Hitler donna des consignes précises quant à la gestion de son corps mort. Il ne voulait pas devenir prise de guerre, il refusait d'être le trophée des Alliées, mort ou vif. Ayant vu les images du corps pendu de Mussolini il craignait un pareil traitement. Son corps devait disparaître, de lui ne devait demeurer que la puissance. Dans une autre perspective, après les procès de Nuremberg, on dispersa les cendres des corps morts des dirigeants nazis(qui avaient été condamnés à mort) pour empêcher la constitution d'un lieu de sacralité.

Ces dernières décennies, l'incarnation du politique à travers le corps du dirigeant est toujours très prégnante. Ainsi François Mitterrand se rendit au Panthéon honorer les tombes de J. Moulin, J. Jaurès et V. Schoelcher , venant s'emparer de la légitimité de ses prédécesseurs, touchant leur tombe, sanctuaire de leur corps mort.

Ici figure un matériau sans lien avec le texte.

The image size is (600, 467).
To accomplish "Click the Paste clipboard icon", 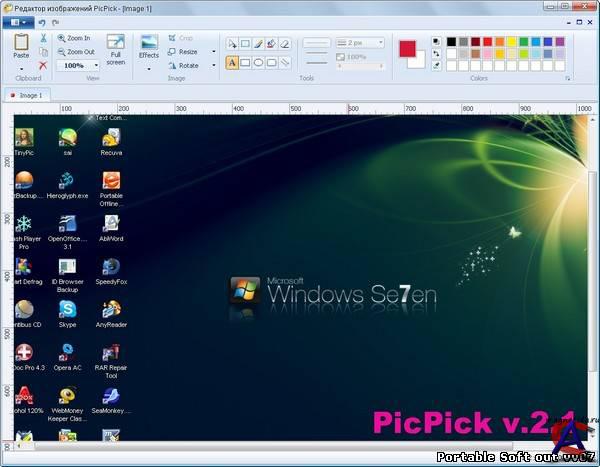I will click(21, 46).
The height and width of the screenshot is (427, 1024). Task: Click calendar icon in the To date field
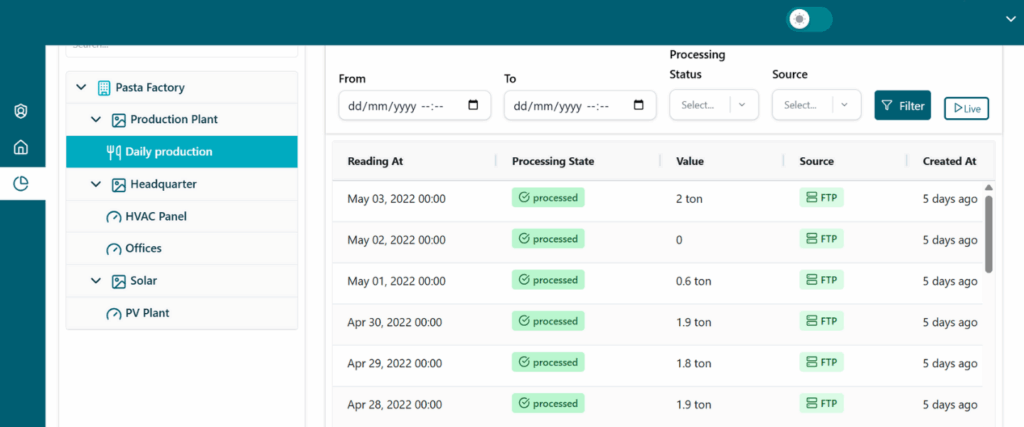(x=638, y=105)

Cette incarnation trouve aussi vivement à s'exprimer dans les maladies des dirigeants. Les maladies de Pompidou et de Mitterrand furent abordées très discrètement dans la vie politique. Le corps malade du corps du politique est encore largement tabou, il faut croire que nos dirigeants ne peuvent accepter de montrer des signes de faiblesse, voulant affirmer une hyperprésence. Ainsi, lorsque N. Sarkozy s'engage dans ses promesses de campagne à informer la population de son état de santé en permanence, on comprend la place qu'occupe le corps du politique dans nos sociétés.
La question de la continuité du corps politique apparaît aujourd'hui comme fondamentale puisque nous ne sommes plus au temps des héros grecs mais à celui de l'hyperprésidence. Cette continuité s'exprime souvent par la passation de pouvoir du dirigeant à un proche qui incarnera la continuité politique de son corps. De cette façon, Ali Bongo a été «élu» à la tête du Gabon, succédant à son père. Au Sénégal, le fils succèdera à Abdoulaye Wade. De même pour Joseph Kabila ou encore Gamal Moubarak. Ces pratiques népotiques se multiplient, venant renforcer l'idée que les dirigeants s'inquiètent beaucoup du souvenir qu'ils laisseront. Quels souvenirs laisseront-ils une fois leur corps absent de la scène politique? Un Fils?